Pensar y construir un nuevo modelo de Estado no es ningún desvarío trasnochado sino una necesidad ante la evidente la caducidad de esquemas instalados hace poco más de doscientos años. Un tiempo considerable para un ciclo, si se toma en cuenta la aceleración histórica que atraviesa la humanidad.

Tal como sucedió en su momento con las monarquías y se verifica aún hoy en varios Estados en los que formalmente éstas subsisten, la institucionalidad estatal establecida presenta un funcionamiento de muy baja intensidad, en el que el ritual permanece pero ha perdido su alma.

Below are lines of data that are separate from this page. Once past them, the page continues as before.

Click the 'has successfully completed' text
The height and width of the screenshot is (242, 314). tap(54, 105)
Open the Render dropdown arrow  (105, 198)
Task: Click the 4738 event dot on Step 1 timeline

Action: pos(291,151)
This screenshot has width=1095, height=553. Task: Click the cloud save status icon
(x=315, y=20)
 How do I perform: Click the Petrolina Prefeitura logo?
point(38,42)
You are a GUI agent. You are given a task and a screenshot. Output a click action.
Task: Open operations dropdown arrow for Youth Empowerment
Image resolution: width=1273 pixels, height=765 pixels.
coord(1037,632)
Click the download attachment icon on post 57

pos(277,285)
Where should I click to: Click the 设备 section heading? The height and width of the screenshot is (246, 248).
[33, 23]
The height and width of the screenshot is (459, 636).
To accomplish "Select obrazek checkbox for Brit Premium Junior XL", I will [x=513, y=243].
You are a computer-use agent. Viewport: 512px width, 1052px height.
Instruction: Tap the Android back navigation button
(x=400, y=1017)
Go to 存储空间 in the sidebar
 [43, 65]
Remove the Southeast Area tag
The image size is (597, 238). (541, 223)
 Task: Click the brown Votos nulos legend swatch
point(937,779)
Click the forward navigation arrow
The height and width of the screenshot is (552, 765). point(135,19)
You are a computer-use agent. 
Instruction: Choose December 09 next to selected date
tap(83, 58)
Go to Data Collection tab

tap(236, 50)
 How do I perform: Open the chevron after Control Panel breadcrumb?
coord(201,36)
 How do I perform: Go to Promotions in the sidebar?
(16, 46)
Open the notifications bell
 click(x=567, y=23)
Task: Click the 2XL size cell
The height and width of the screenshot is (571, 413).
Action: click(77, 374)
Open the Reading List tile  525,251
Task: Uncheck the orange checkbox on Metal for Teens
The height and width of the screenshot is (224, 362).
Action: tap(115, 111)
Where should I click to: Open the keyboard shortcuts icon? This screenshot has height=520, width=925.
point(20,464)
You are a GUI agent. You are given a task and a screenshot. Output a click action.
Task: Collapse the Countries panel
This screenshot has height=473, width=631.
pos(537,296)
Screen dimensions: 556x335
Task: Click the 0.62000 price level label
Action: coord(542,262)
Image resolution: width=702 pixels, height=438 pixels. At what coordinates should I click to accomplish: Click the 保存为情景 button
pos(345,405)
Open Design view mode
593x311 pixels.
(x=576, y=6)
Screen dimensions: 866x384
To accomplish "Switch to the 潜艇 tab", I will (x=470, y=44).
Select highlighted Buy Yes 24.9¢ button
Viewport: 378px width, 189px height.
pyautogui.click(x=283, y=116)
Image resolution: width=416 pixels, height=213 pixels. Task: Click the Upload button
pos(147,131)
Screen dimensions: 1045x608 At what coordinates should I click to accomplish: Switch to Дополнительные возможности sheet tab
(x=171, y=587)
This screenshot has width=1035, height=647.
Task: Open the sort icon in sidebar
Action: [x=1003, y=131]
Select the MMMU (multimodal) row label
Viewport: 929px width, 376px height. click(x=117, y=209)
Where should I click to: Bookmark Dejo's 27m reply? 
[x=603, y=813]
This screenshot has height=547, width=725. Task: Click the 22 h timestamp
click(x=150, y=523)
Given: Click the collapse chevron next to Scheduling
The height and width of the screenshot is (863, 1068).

Sin embargo, no es un asunto tan sencillo pensar y construir un futuro diferente. La dificultad reside por un lado en la resistencia de lo residual, pero también en el hecho de que nuestro modo de ver las cosas se ha forjado en un mundo de Estados, incluso viendo nacer muchos en la última oleada independentista de la posguerra en África y Asia.

Voy a tratar de aportar a esta conversación desde una escueta perspectiva histórica latinoamericano-caribeña.

Antes de entrar en las propuestas, quiero apuntar brevemente las lógicas que han operado en la condición de origen de los Estados actuales, que como veremos, no se condicen con las aspiraciones de desarrollo humano, entendidas como evolución dentro de los marcos culturales e históricos actuantes.

La matriz burguesa, colonial, patriarcal y las revoluciones recientes

Como todos sabemos, los Estados actuales surgen inspirados en la independencia estadounidense (1776) y en la Revolución Francesa (1789). En ambos casos, paralelo al principio de libertades individuales, las constituciones santificaron el principio de la propiedad. Tal es así que la esclavitud, pilar de la economía colonial, más allá de las declaraciones, recién fue abolida efectivamente a partir de la mitad del siglo XIX.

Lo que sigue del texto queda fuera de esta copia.